### [What you should do]
The word "computer" marks the lines to find; copy every such line from the data below.

### [Available records]
--- START ---

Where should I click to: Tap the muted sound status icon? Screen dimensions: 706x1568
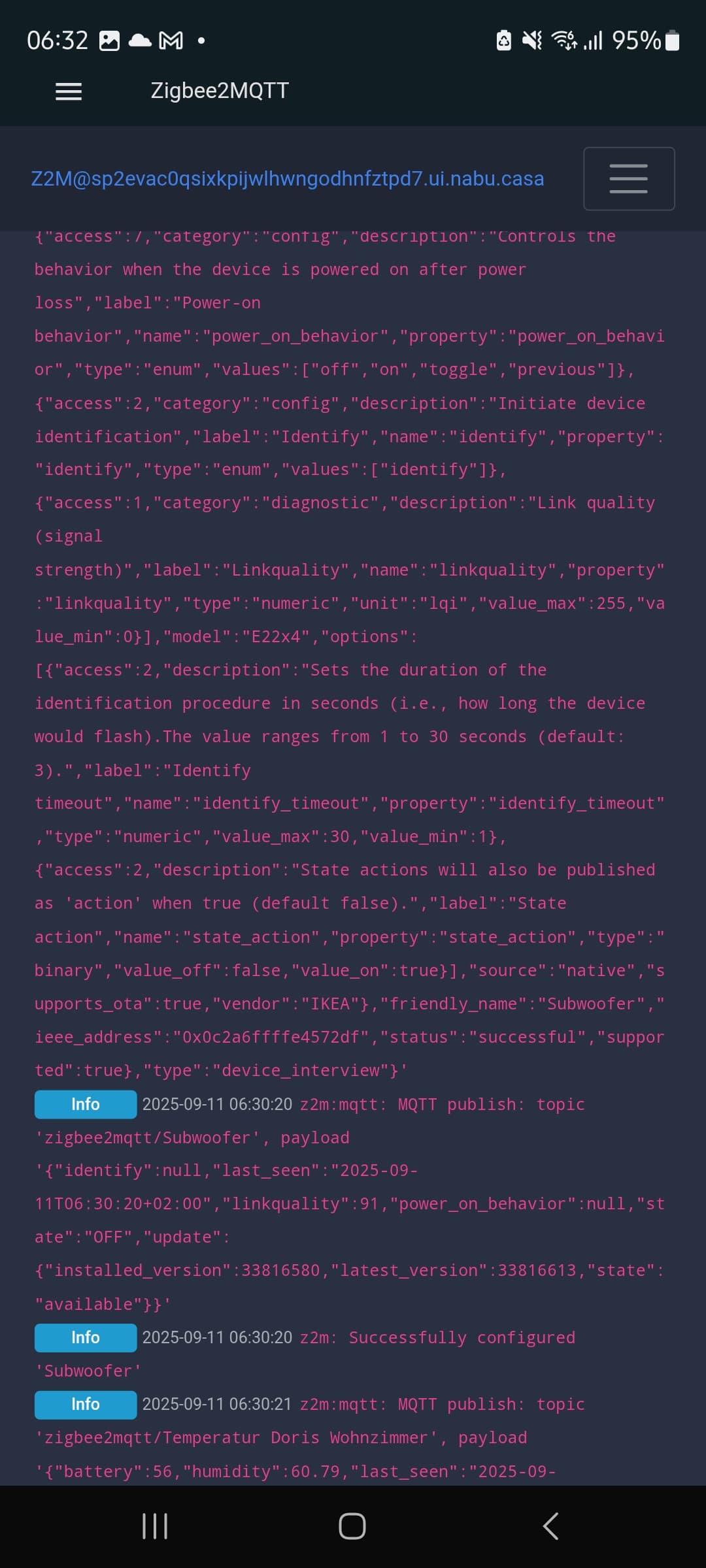tap(532, 41)
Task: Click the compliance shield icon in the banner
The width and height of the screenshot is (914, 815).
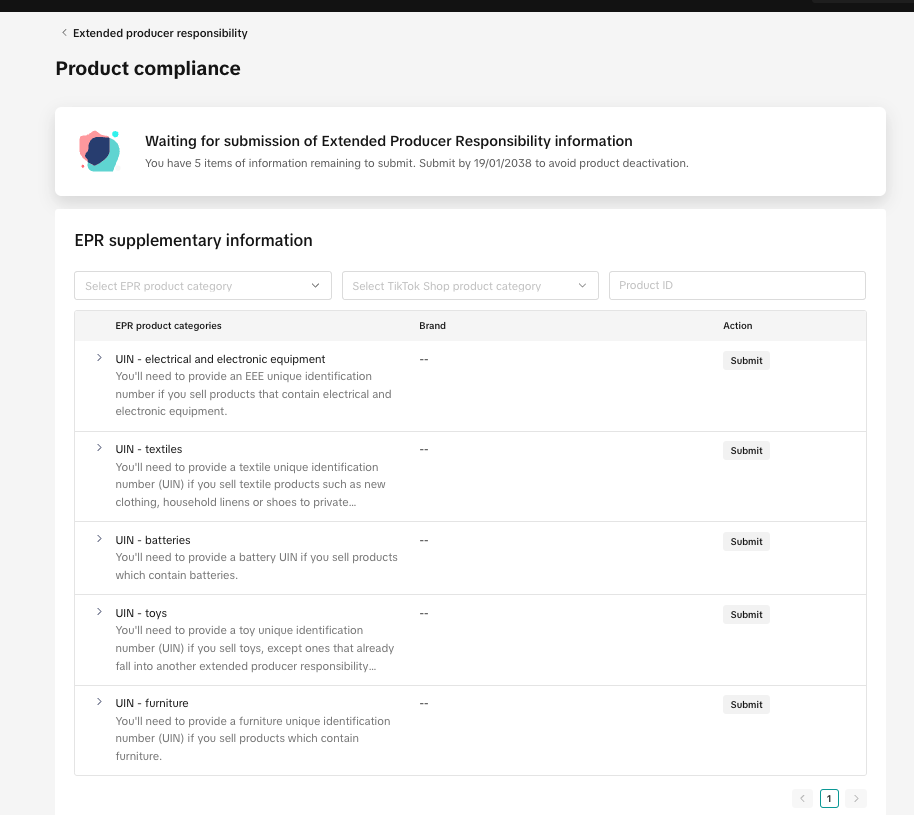Action: tap(99, 151)
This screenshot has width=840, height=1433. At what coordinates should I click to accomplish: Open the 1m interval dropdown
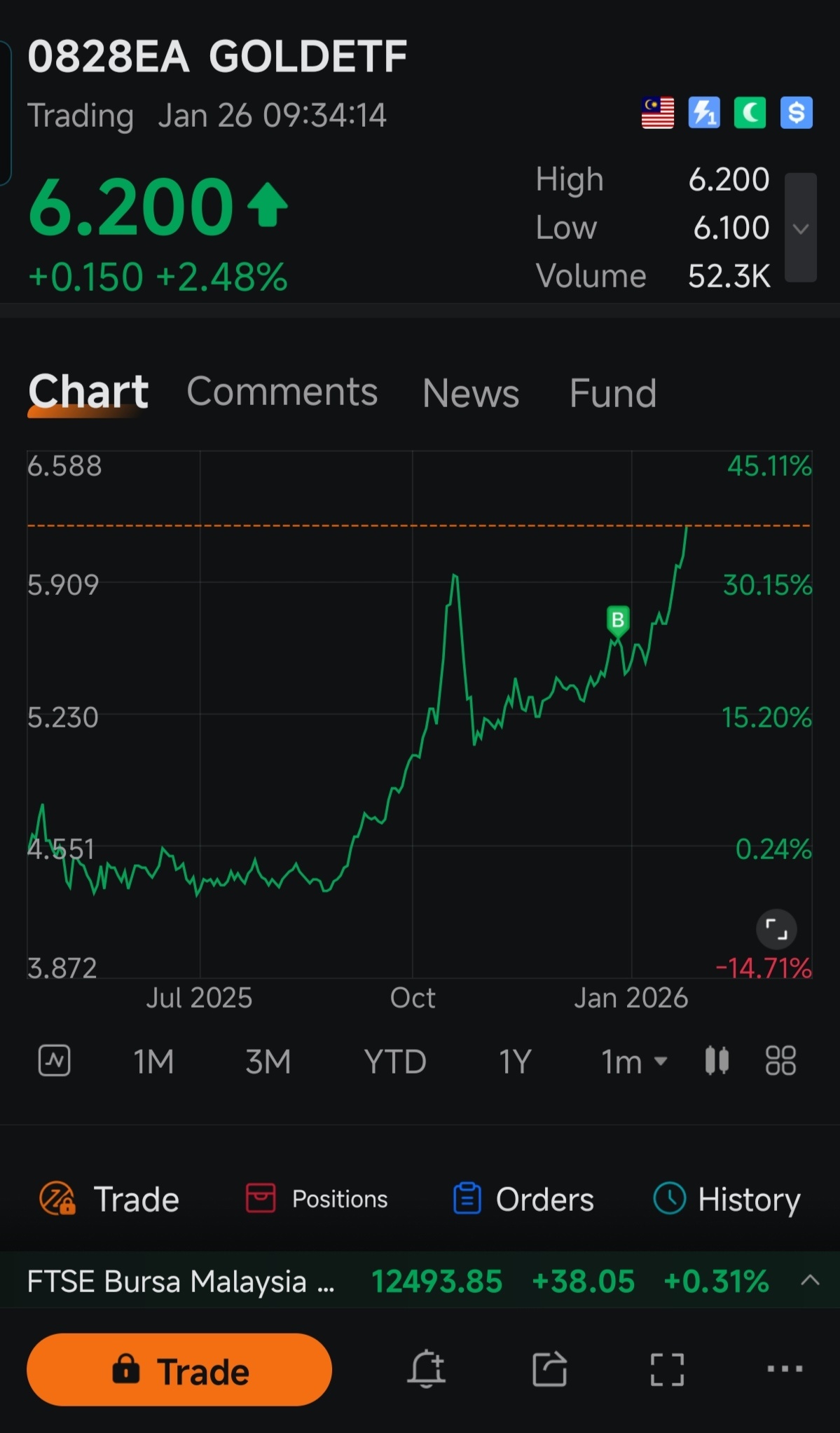click(x=634, y=1061)
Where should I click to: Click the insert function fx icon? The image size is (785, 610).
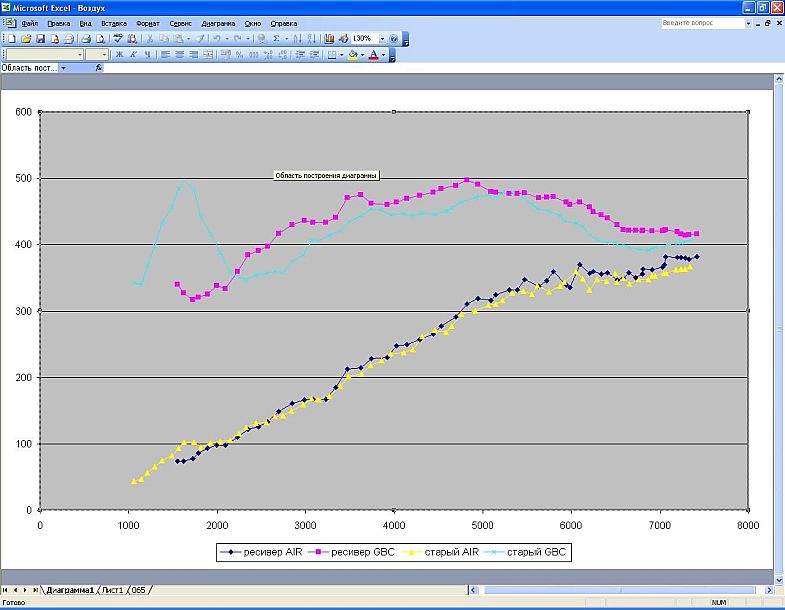point(99,68)
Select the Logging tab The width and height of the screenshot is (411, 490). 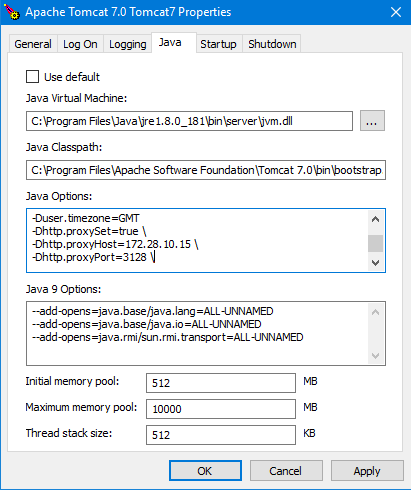(128, 44)
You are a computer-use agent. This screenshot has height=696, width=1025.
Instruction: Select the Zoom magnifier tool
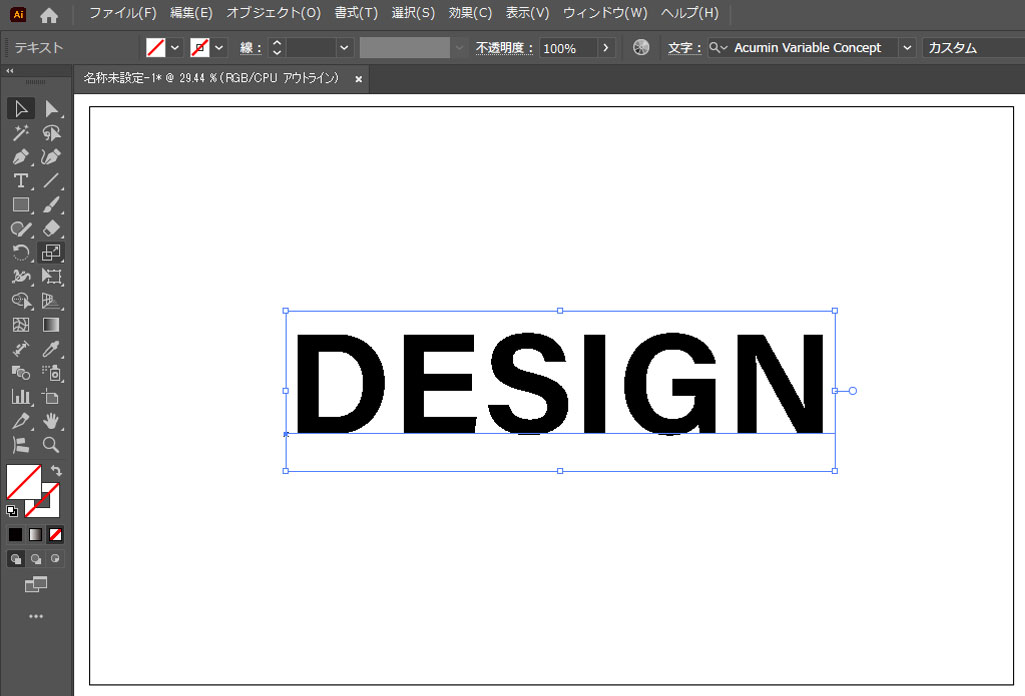[x=52, y=445]
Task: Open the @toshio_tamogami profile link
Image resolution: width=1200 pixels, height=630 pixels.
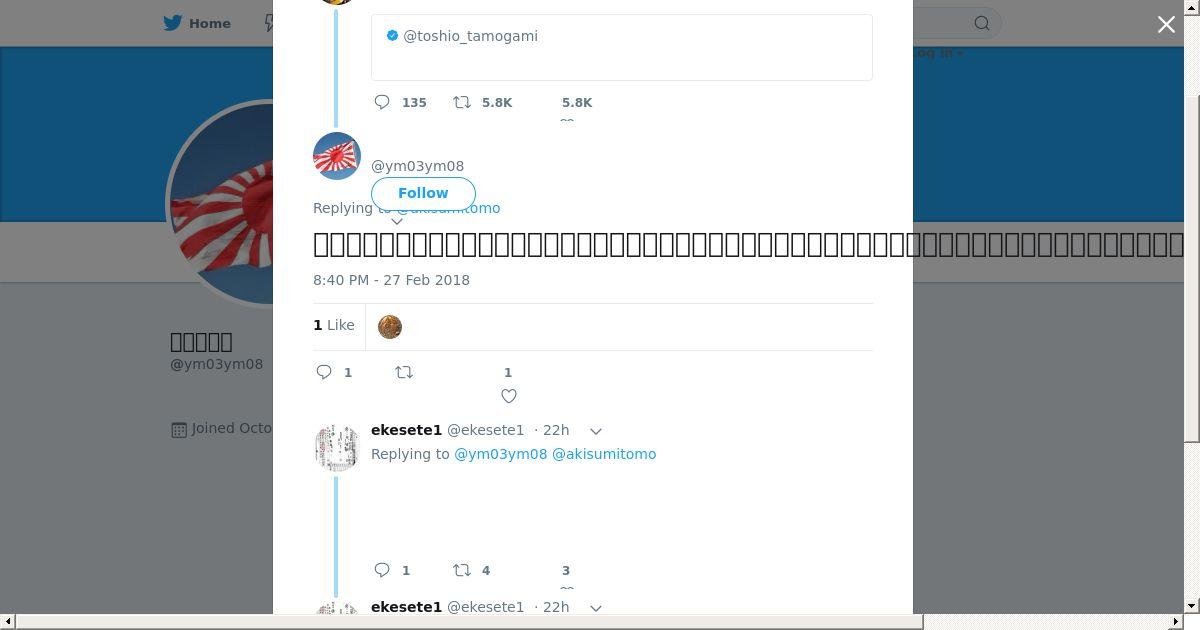Action: [x=470, y=36]
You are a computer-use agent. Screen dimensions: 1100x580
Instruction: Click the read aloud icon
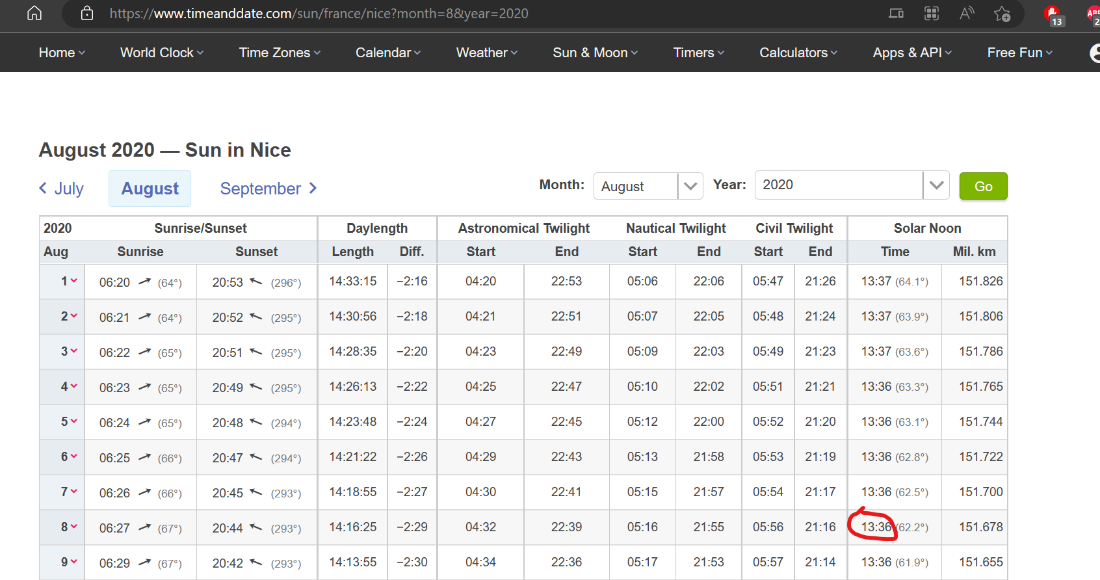(966, 14)
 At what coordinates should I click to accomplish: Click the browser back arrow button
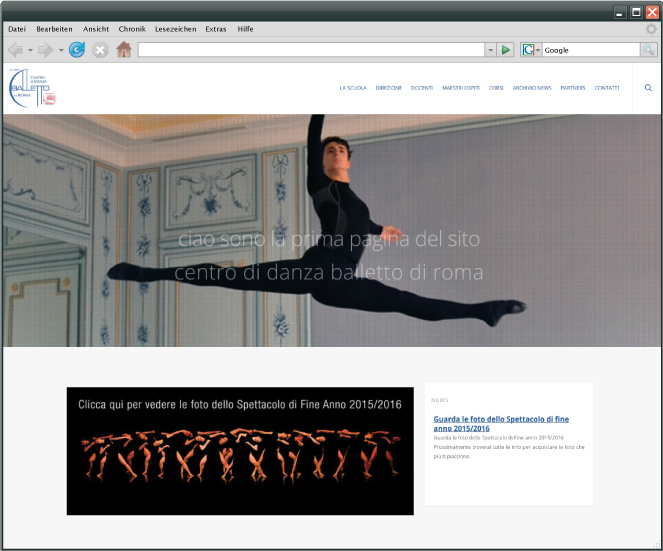coord(16,50)
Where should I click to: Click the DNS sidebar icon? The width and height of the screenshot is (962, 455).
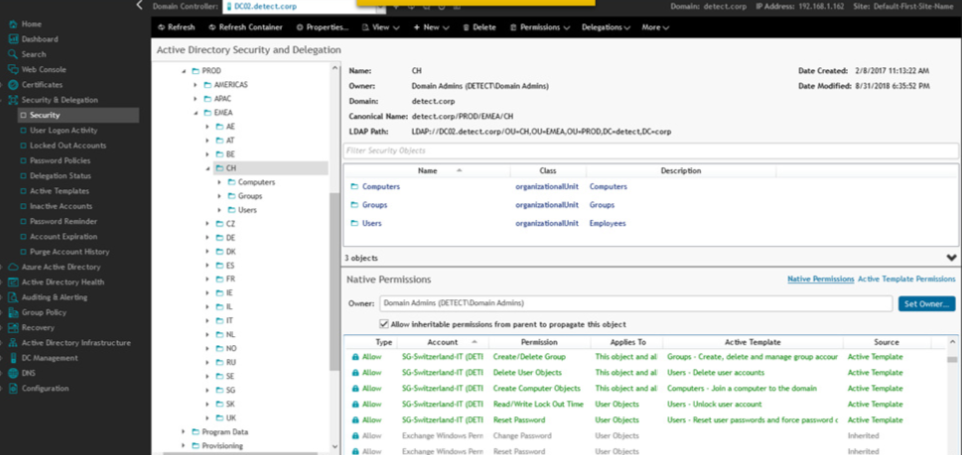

--- END ---

### [Response to this exercise]
You are a computer-use agent. This screenshot has height=696, width=1025.
You are a computer-use agent. Screen dimensions: 1100x580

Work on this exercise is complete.